The Geometric Interpretation
The Unit Hyperbola
Similar to the unit circle for standard trig functions, there is a unit hyperbola for hyperbolic trig functions
In the unit circle, the argument $\theta$ corresponds to the angle formed by the circular wedge. Unfortunately, the argument of the unit hyperbola $\alpha$ does not have such an elegant interpretation. The best you can say is that the area of the shaded region is $\alpha/2$. However, this is not unique to the unit hyperbola. This fact is also true for the unit circle (recall that the area of a wedge is $\frac{1}{2} \theta r^2$).
The proof of this for the unit hyperbola requires calculus (which I want to avoid in this series). For those interested, this video derives this fact. If you know of a non-calculus proof, then please let me know.
Analogous to the $\cos$ and $\sin$ for the unit circle, the hyperbolic trig functions $\cosh$ and $\sinh$ parameterize the unit hyperbola.
\[\begin{align} &x^2 + y^2 = r^2 &\qquad\qquad& (r \cos \theta, \ r \sin \theta) && \theta \in [0, 2\pi) \\[15pt] &x^2 - y^2 = r^2 &\qquad\qquad& (r \cosh \alpha, \ r \sinh \alpha) && \alpha \in (-\infty, \infty) \end{align}\]We can verify this using the exponential definitions
\[\begin{align} (r \cosh \alpha)^2 - (r \sinh \alpha)^2 &= r^2 \left [ \cosh^2 \alpha - \sinh^2 \alpha \right ] \\[10pt] &= r^2 \left [ \left ( \frac{e^{\alpha} + e^{-\alpha}}{2} \right )^2 - \left ( \frac{e^{\alpha} - e^{-\alpha}}{2} \right )^2 \right ] \\[10pt] &= \frac{r^2}{4} \left [ (e^{2\alpha} + 2 + e^{-2\alpha}) - (e^{2\alpha} - 2 + e^{-2\alpha}) \right ] \\[10pt] &= \frac{r^2}{4} \left [ 4 \right ] \\[10pt] &= r^2 \end{align}\]Relationship of the Rest to the Unit Hyperbola
Every standard trig function on the unit circle has a geometric interpretation which aligns extremely well with their notation and name. The hyperbolic trig functions, on the other hand, do not. As I stated in the preamble, their true meaning comes from the exponential definitions. While their notation and names only exist to mimic the standard trig functions. There are geometric interpretations, but they are not as elegant.

| SUPPLIED DATA |

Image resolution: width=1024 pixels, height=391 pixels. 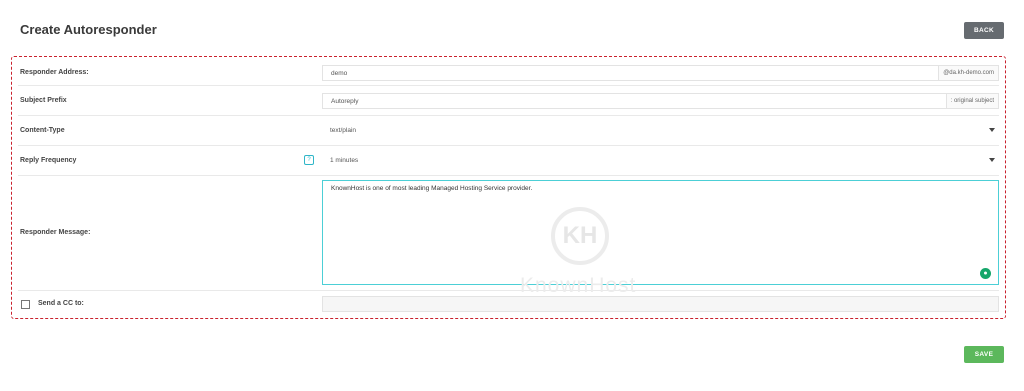 What do you see at coordinates (968, 73) in the screenshot?
I see `responder-domain-suffix: @da.kh-demo.com` at bounding box center [968, 73].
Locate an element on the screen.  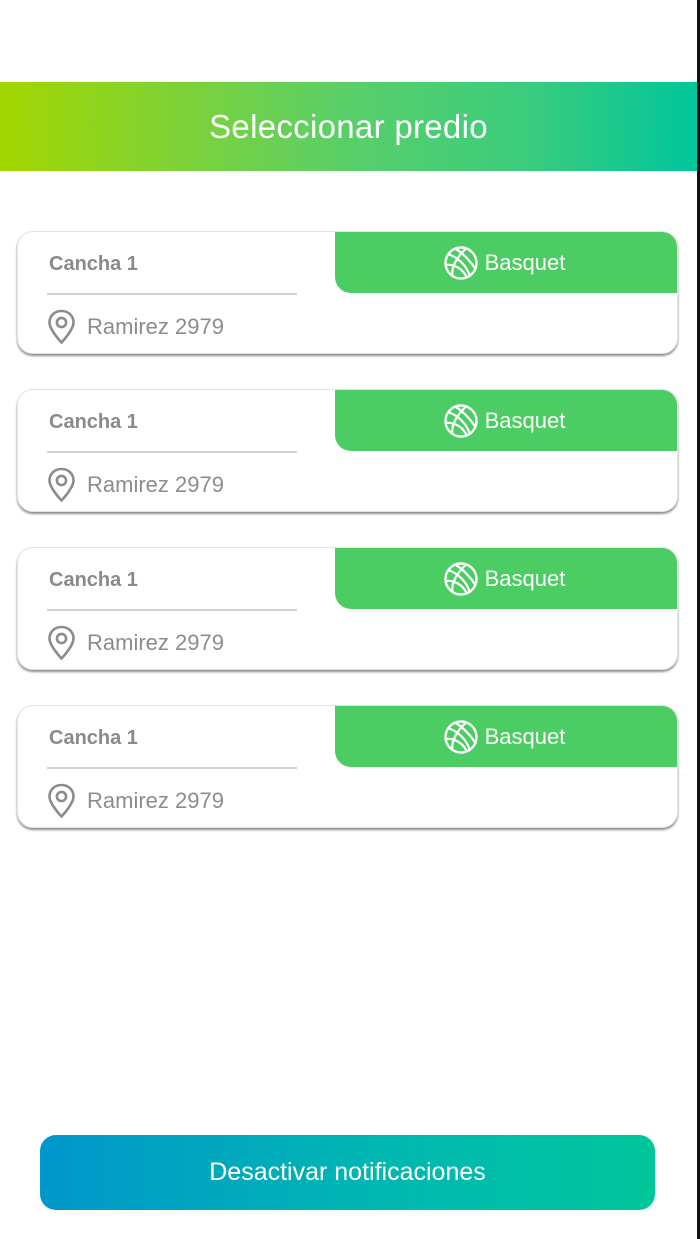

| PROBLEM TO SOLVE |
Transcribe the unit hyperbola text from "The proof of" to "parameterize the unit hyperbola.". The lines above were drawn from a separate source.

| FINAL ANSWER |
The proof of this for the unit hyperbola requires calculus (which I want to avoid in this series). For those interested, this video derives this fact. If you know of a non-calculus proof, then please let me know.
Analogous to the $\cos$ and $\sin$ for the unit circle, the hyperbolic trig functions $\cosh$ and $\sinh$ parameterize the unit hyperbola.